+++ Verilen Metin

SON DAKİKA
Uzm. Cemil Paslı
YA TOZU DUMANA KATACAĞIZ,YA DA TOZU DUMANI YUTACAĞIZ
29 Nisan 2015, Çarşamba
Cuma ve Cumartesi  Günleri  Sadam ve Büyükşehir Belediyesi işbirliğiyle düzenlenen Gençlik Çalıştayları’nın ikincisine müzakereci sıfatıyla Konya Platformu Derneği adına katıldım.
Çalıştayın başlığı ‘Gençlik ve Toplumsal Değişim’ idi.
2 gün boyunca çok değerli insanlar görüş ve düşüncelerini paylaştılar.
Sonuç bildirgesini Doç. Dr. Metin AKSOY kamuoyuna açıkladı.
3.  Çalıştay Eylül ayında düzenlenerek seri tamamlanacak inşaallah.
2 günlük çalışmanın sonuna doğru yaptığım müzakerelerin özetini siz okuyucularımla paylaşmak isterim.
Gençlik;hem çocukların hem de yaşlıların özendiği,gıpta ettiği ömrün en önemli zamanı.
Dolayısıyla Kamu,Yerel Yönetim ve STK lar tüm çalışmalarının merkezine gençliği koymalılar.
1683 Viyana başarısızlığından bu tarafa gelişen savunma refleksimiz ve kendimize güven eksikliği miz devam ediyor.
Bu sebeple Allah’ın kullarına ikramları olan teknolojik buluşları geçmişte  hep tehdit olarak gördük,hala da tehdit olarak görmeye devam ediyoruz.
Dün tehdit Televizyon idi bu gün internet, face,twitter v.s.
Bu mağlubiyet ve kendine güvensiz durumdan bir an evvel kurtulup daha çok çalışmalı internet ve Tv. nin içeriğini olumlu şeylerle doldurma çaba ve gayreti içerisinde olmak zorundayız.
Güzel bir söz var;‘Al kaşağıyı gir ahıra daralan çıksın.’
Kuran’ı Kerim; ‘’Soluk soluğa süratle koşan, (koşarken ayaklarını) vurarak tırnaklarıyla kıvılcımlar saçan, sabah erkenden baskın yapan ve orada tozu dumana katarak düşman topluluğunun içine dalan atlara andolsun ki,(Adiyat,100/1-5) ayetleriyle tozu dumana katanlar üzerine yemin ediyor.
Ne mutlu o koşturanlara,
Yazıklar olsun boş duranlara.

++++++
+++ Sağlanan Bilgiler

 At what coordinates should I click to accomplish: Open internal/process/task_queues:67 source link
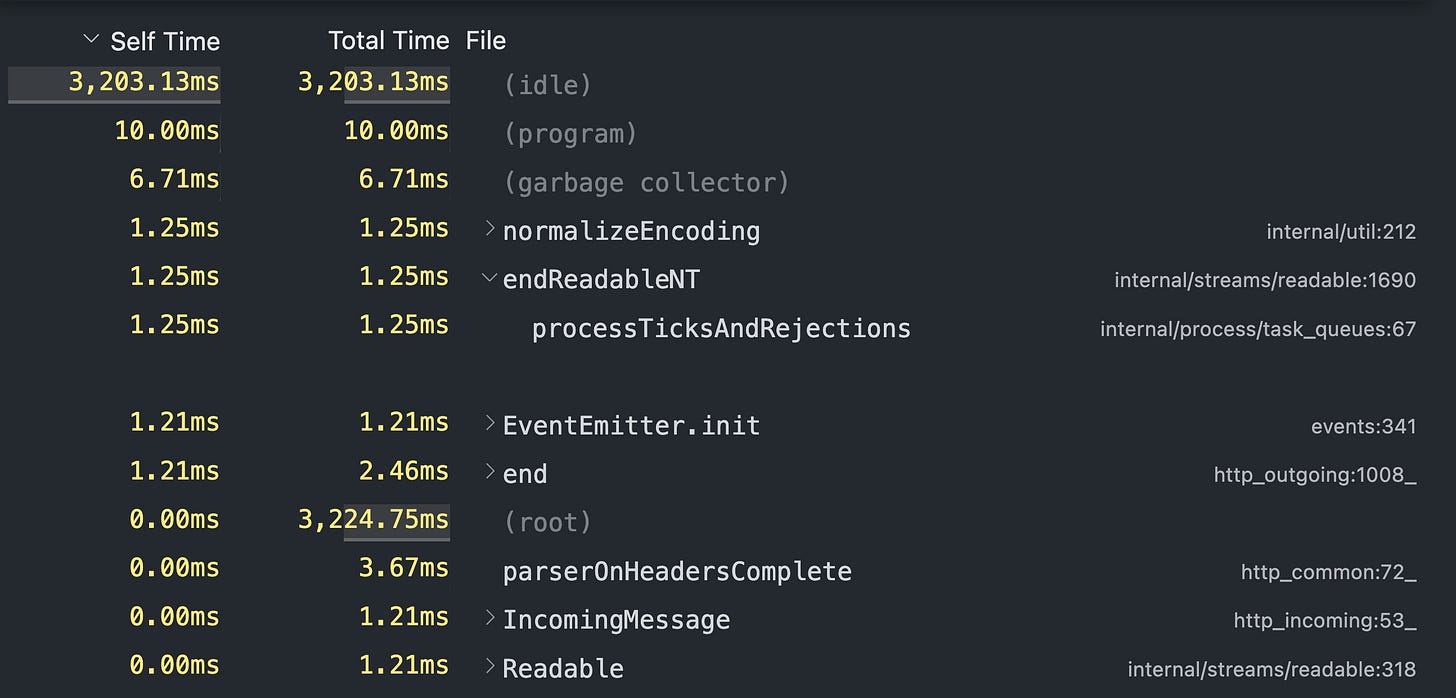tap(1258, 329)
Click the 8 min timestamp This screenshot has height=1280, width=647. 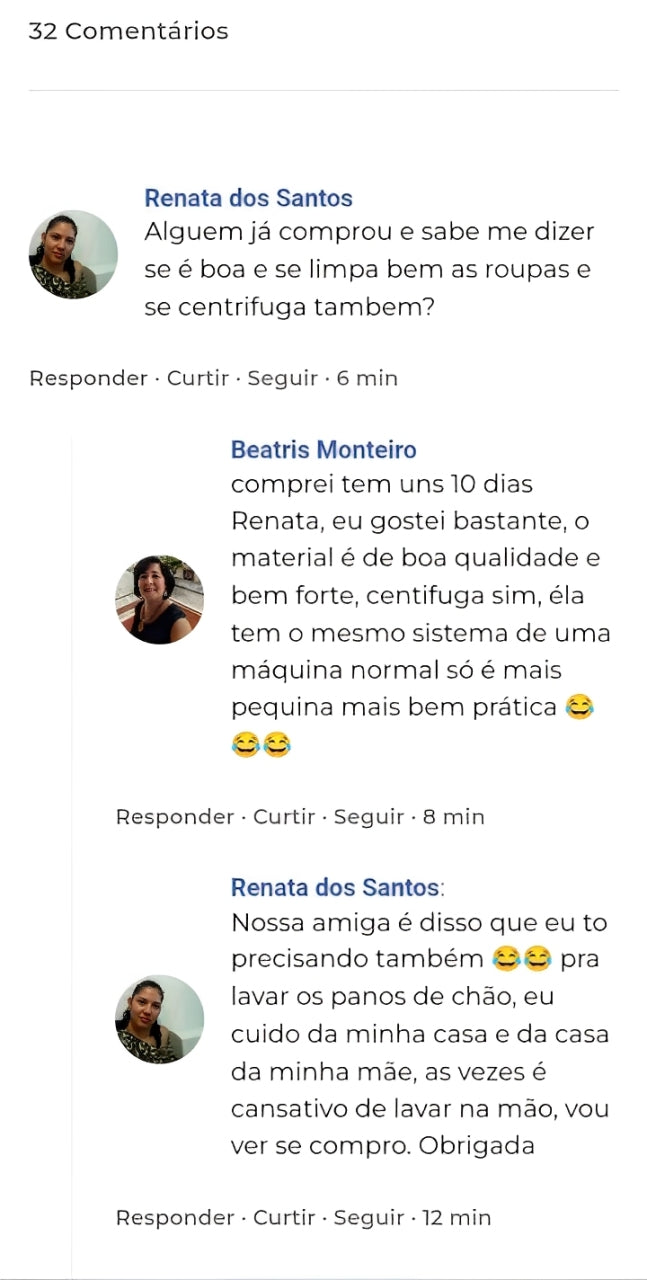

++++++

> **Görev Listesi**:
(1) Gençlik çalıştayı yazısının "Güzel bir söz" ile başlayıp "üzerine yemin ediyor." kısmına kadar süren bölümünü hiç değiştirmeden yeniden yazın.
(2) Gençlik çalıştayı yazısını kaldığı yerden sürdürün.
Bu malzeme başka bir kaynaktan alınmıştır.

> **Görev Çıktıları**:
(1)
Güzel bir söz var;‘Al kaşağıyı gir ahıra daralan çıksın.’
Kuran’ı Kerim; ‘’Soluk soluğa süratle koşan, (koşarken ayaklarını) vurarak tırnaklarıyla kıvılcımlar saçan, sabah erkenden baskın yapan ve orada tozu dumana katarak düşman topluluğunun içine dalan atlara andolsun ki,(Adiyat,100/1-5) ayetleriyle tozu dumana katanlar üzerine yemin ediyor.

(2)
Rabbimiz ilmin ve teknolojinin son sınırını eşyanın göz açıp kapayıncaya kadar bir yerden bir yere nakledilmesi olarak anlatıp bu buluşu ‘ilim sahiplerinin(Kendisine Kitap'dan ilim verilen bir kimse: “Gözünü açıp kapamadan o tahtı sana getireyim” dedi. Süleyman tahtı önünde yere konmuş görünce: “Bu, şükür mü edeceğim yoksa nankörce mi davranacağım diye beni sınavdan geçirmek isteyen Rabbimin bana yönelik bir lütfudur. Kim şükrederse kendisi için şükretmiş olur. Nankörlük eden de bilsin ki, yüce Allah'ın hiçbir şeye ihtiyacı yoktur ve bağışı karşılıksızdır” dedi.Neml,27/40)
Bu gün sadece bilgiye dayalı 54 kişinin çalıştığı whatsapp’ın marka değeri 19,4 milyar dolar iken, 19.341 kişinin çalıştığı,271 Uçağa sahip Türk Hava Yolları’nın marka değeri 4,5 milyar dolardır.
O halde bilgiye yatırım yapacağız ve daha çok çalışacağız
Peygamberimiz;" İnsanlar, aralarında soylu ve binmeye elverişli bir tek deve bulmakta güçlük çekeceğin yüz deve (lik sürü) ye benzer."( Buhâri, Rikak 35 ; Müslim, Fedâilu's-Sahâbe 232; Tirmizi, Edeb 82; İbn Mâce, Fiten 16. Ahmed b. Hanbel, II, 7, 44, 70, 88, 109, 121, 122, 123. 2. Sebe' suresi (34), 13 3. Sad suresi (38), 24 4. Vâkıa suresi (56), 13-14 5. Kurtubî, Tefsir, XIV, 277) sözüyle insanların eğitiminde 100 kişiden bir kişiye dikkat çeker.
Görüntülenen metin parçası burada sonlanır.